- Gerald Davis dressed as Leopold Bloom
- Born: 1938 Dublin, Ireland
- Died: 2005 (aged 66–67)
- Known for: painter, Wrtiter

= Gerald Davis (Irish artist) =

Gerald Davis (1938 - 2005) was one of Ireland's leading semi-abstract artists. He was also an art gallery owner, critic, and Joycean scholar. He was a prominent member of the Jewish community in Ireland. He wrote for Irish national newspapers and broadcast on radio and television, where he reported on the arts and Irish Jewish life.

==Career==
Davis' grandparents were Lithuanian Jews. His grandfather came to Ireland in the 1880s. Davis was born in Dublin in 1938, the only child of Sydney and Doris Davis. His family owned a business on Capel Street. Davis had his first solo show in 1962. He had more than 150 solo exhibitions, and his work was also shown in major group exhibitions. His paintings are in many important public and private exhibitions. The Arts Council of Ireland awarded him with a Douglas Hyde Gold Medal for historical painting in 1977.

In 1970 Davis opened his own art gallery in Capel Street, where he pioneered young Irish artists and craft-workers, several of whom went on to become Ireland's leading artists. The gallery showed new and established artists, ceramic, textiles, painting and sculpture. Well-known artists who had their early shows in the Davis Gallery include Charlie Harper, John Kelly, Edward Delaney, John Devlin, and Martin Gale. Cearbhall Ó Dálaigh opened the gallery's first exhibition, which showed drawings by Edward Delaney. In 1995 President Mary Robinson opened a twenty-fifth anniversary exhibition of work by 25 artists.

In Dublin, Davis was well known for masquerading as Leopold Bloom, the main character of Ulysses, and leading Bloomsday parades. In 1977 Davis created an exhibition based on Ulysses called "Paintings for Bloomsday". The exhibition opened on Bloomsday, 16 June, in a gallery located on Howth Head, the setting of the soliloquy that ends Ulysses. Davis dressed as Leopold Bloom in an Edwardian suit and bowler hat in order to publicise and celebrate the event. His appearance caught the attention of the media. After this, Davis appeared as Leopold Bloom at other Bloomsdays and at events in other countries.

Davis was also a strong supporter of young musicians. He founded his own record company, LIVIA Records, in the late 1970s. He produced albums for many of the most distinguished Irish jazz musicians, poets, and actors. Davis lectured on Irish art and literature in Australia, Europe and the US, focusing on James Joyce and Samuel Beckett.

==Death==
Davis was diagnosed with laryngeal cancer in 2003 and died in 2005.

******************************

_What you need to do_
Please explain, using the Gerald Davis article, why Davis dressed as Leopold Bloom in 1977, in one to three sentences.

******************************

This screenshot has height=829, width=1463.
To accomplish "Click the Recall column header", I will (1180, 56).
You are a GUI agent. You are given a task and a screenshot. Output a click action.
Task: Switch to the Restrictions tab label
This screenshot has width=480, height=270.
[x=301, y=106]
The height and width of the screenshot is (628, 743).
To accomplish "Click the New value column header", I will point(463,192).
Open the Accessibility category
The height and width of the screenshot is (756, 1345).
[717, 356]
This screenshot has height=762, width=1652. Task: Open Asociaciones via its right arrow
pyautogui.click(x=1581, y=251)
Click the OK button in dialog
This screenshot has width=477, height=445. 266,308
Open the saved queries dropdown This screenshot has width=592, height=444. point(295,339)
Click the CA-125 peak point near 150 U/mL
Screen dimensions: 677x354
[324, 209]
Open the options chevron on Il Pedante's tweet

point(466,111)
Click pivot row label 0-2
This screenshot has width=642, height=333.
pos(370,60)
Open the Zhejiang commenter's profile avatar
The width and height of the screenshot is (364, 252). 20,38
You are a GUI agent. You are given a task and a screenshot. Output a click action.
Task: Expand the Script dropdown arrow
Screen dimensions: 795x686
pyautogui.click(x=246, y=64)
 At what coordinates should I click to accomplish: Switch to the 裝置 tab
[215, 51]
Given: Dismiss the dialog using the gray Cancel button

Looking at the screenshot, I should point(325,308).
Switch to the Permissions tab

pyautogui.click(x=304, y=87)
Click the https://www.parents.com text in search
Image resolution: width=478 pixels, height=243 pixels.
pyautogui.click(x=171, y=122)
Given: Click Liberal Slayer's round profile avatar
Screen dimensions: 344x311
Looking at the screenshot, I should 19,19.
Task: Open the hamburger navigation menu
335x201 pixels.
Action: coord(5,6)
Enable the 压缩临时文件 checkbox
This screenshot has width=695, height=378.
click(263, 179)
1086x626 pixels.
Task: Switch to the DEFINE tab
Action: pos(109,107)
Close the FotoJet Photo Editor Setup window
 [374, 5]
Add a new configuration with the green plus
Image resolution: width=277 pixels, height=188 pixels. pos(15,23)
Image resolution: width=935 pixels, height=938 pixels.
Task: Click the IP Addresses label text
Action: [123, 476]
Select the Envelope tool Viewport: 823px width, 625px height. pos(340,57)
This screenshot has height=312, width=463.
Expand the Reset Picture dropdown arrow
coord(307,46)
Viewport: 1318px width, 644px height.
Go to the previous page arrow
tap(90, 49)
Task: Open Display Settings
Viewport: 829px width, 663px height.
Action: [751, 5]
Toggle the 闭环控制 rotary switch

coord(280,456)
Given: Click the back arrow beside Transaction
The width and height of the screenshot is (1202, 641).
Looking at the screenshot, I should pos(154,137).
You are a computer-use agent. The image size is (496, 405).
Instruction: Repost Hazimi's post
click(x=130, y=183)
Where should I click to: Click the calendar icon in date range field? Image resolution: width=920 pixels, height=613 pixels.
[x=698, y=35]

******************************

_Solution to this exercise_
In 1977 Davis created an exhibition based on Ulysses called "Paintings for Bloomsday," which opened on Bloomsday, 16 June, in a gallery on Howth Head. He dressed as Leopold Bloom in an Edwardian suit and bowler hat to publicize and celebrate the event.